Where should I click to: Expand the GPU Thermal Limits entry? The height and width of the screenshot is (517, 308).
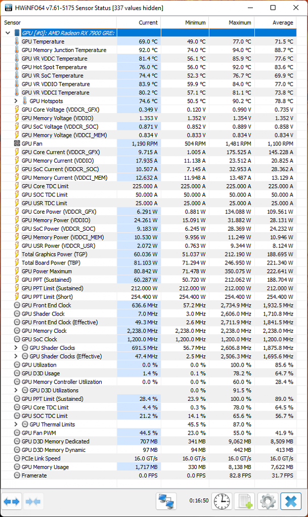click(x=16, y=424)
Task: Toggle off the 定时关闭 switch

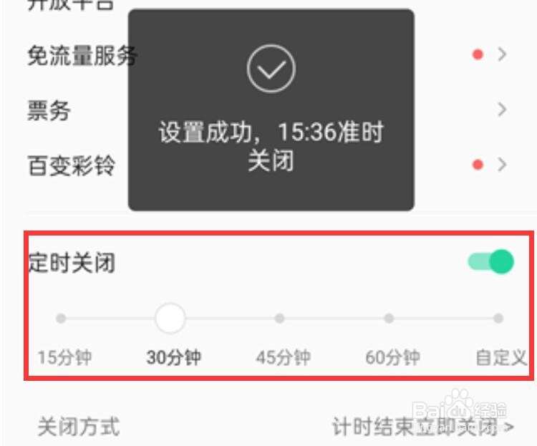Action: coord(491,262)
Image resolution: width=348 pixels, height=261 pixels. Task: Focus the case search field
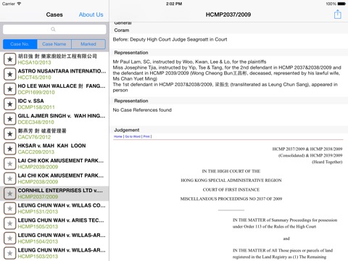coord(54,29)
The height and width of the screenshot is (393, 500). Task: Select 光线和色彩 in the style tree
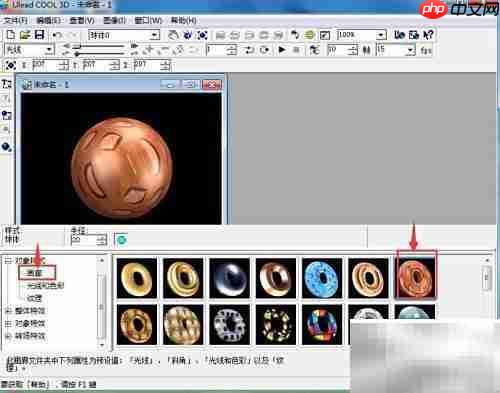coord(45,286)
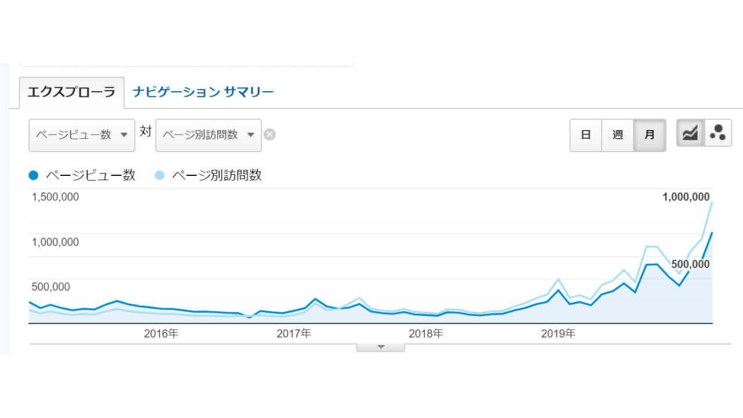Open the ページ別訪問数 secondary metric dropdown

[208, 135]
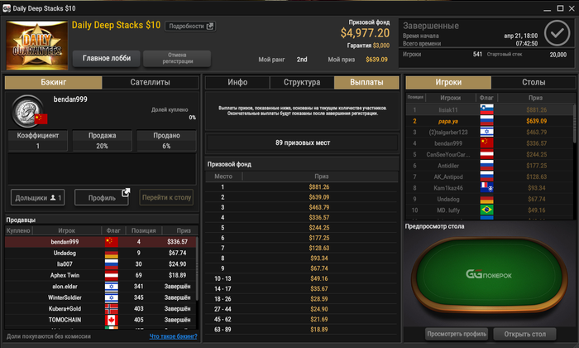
•••
- EXERCISE DIRECTIONS
Express every line of the entries above as a JSON list of strings, one string per line, with blank lines omitted. Leave the pictures out of the list.

- THE OUTPUT
[
  "Where should I click to: Expand the GPU Thermal Limits entry? The height and width of the screenshot is (517, 308).",
  "click(x=16, y=424)",
  "Task: Toggle off the 定时关闭 switch",
  "Action: coord(491,262)",
  "Image resolution: width=348 pixels, height=261 pixels. Task: Focus the case search field",
  "coord(54,29)",
  "The height and width of the screenshot is (393, 500). Task: Select 光线和色彩 in the style tree",
  "coord(45,286)",
  "Open the ページ別訪問数 secondary metric dropdown",
  "[208, 135]"
]